_Task requirements_. Can you reproduce the data from the line with "Given: Tap the vertical" up to and including the line with "Looking at the screenshot, I should click(x=456, y=278).", substituting "Screen size" for "Screen dimensions" and keeping everything else the same? Leave the pictures out of your answer.
◇ ◇ ◇ ◇ ◇
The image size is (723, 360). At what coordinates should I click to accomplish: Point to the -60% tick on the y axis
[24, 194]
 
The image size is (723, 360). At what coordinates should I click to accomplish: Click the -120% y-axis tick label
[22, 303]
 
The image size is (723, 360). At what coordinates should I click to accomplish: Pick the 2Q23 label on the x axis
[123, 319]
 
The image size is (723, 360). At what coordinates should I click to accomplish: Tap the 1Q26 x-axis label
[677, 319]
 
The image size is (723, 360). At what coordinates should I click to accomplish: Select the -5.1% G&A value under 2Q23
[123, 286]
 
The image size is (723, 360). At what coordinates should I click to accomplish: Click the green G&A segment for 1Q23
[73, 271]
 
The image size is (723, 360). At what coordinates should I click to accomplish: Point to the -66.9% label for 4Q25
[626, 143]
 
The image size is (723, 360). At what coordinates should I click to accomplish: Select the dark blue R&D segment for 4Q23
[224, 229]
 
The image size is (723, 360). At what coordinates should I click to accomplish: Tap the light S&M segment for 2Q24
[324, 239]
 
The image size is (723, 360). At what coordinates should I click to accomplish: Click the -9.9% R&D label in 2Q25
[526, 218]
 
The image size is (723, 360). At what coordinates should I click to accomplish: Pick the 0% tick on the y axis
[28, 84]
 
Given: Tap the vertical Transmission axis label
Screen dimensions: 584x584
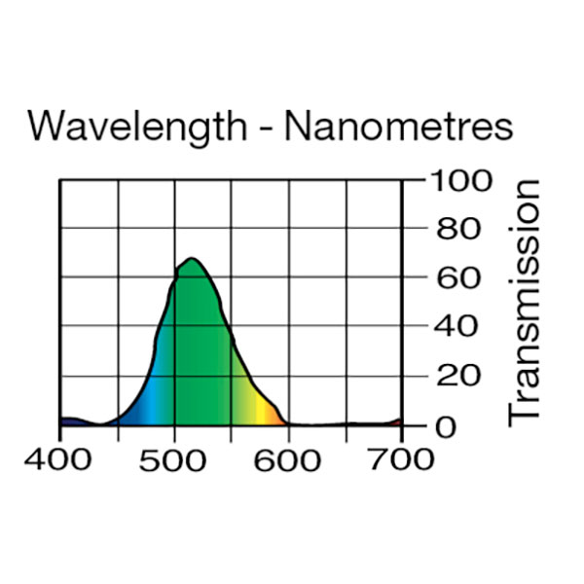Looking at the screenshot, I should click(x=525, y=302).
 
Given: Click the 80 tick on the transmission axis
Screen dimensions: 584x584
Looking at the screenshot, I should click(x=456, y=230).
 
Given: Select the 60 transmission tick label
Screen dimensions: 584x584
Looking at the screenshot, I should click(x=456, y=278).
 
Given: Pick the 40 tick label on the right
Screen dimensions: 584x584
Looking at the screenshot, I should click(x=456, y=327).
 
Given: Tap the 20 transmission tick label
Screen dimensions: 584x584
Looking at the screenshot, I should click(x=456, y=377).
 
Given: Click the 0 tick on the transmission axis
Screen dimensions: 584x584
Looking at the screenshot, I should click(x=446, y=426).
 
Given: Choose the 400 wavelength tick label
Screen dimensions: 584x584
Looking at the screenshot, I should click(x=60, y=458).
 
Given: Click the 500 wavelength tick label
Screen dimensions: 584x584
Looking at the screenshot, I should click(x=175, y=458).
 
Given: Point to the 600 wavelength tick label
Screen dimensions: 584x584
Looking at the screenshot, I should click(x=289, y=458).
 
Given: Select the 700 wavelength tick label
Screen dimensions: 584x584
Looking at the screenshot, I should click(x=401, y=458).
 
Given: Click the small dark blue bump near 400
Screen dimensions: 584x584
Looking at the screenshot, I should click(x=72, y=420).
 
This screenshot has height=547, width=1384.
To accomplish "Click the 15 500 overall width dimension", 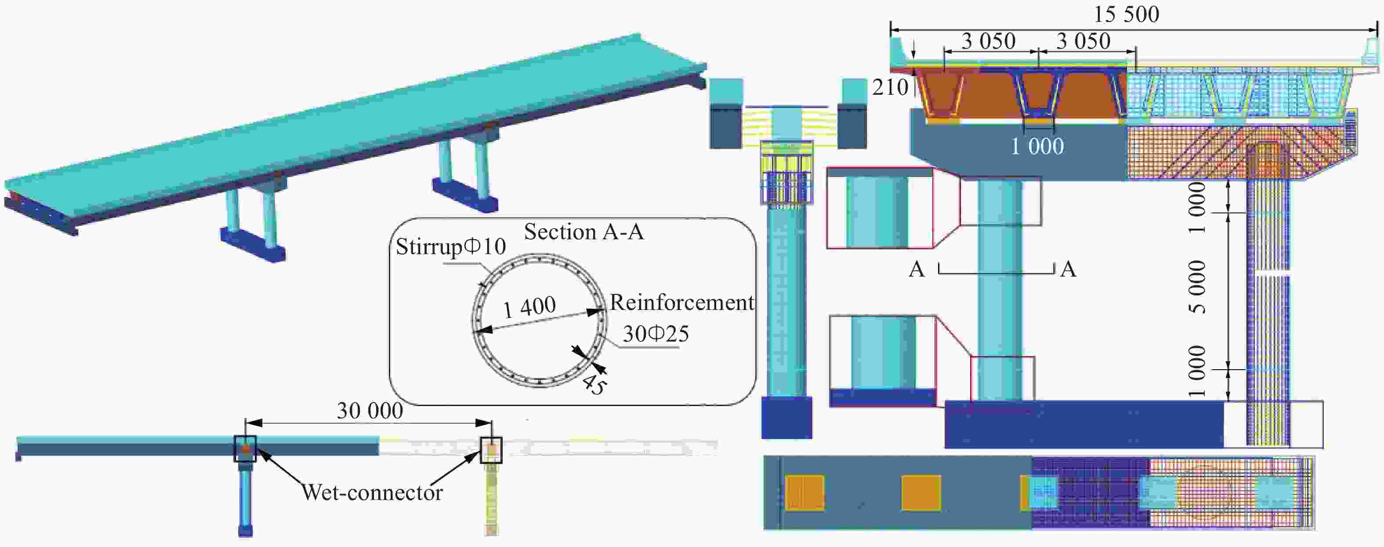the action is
◇ ◇ ◇ ◇ ◇
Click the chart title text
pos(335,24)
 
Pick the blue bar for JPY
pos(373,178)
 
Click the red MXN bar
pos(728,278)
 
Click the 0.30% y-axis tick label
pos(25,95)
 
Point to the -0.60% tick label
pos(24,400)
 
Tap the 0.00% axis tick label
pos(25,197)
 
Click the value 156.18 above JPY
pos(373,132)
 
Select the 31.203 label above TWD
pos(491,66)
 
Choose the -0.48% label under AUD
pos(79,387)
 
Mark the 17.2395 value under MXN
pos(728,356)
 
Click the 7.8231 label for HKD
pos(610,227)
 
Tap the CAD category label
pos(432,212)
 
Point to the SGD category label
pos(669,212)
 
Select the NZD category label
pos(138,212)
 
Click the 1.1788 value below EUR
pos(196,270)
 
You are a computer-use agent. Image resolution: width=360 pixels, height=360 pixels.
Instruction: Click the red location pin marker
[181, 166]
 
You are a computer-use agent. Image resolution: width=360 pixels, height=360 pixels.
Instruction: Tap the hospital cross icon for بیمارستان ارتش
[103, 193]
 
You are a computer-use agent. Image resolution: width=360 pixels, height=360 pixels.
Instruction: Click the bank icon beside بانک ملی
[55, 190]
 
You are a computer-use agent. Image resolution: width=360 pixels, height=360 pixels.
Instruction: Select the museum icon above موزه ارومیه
◇ ◇ ◇ ◇ ◇
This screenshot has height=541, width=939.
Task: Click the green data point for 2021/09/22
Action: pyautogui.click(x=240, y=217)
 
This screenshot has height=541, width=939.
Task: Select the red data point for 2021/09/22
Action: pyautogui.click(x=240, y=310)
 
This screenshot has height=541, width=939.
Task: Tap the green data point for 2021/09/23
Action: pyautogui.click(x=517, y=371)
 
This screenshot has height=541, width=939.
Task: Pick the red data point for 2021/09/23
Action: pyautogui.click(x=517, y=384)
◇ ◇ ◇ ◇ ◇
_In response_.
Given: Tap the vertical Transmission axis label
Screen size: 584x584
Looking at the screenshot, I should click(x=525, y=302).
 
Given: Click the 80 tick on the transmission axis
Screen size: 584x584
Looking at the screenshot, I should click(x=456, y=230).
 
Given: Select the 60 transmission tick label
Screen size: 584x584
Looking at the screenshot, I should click(x=456, y=278).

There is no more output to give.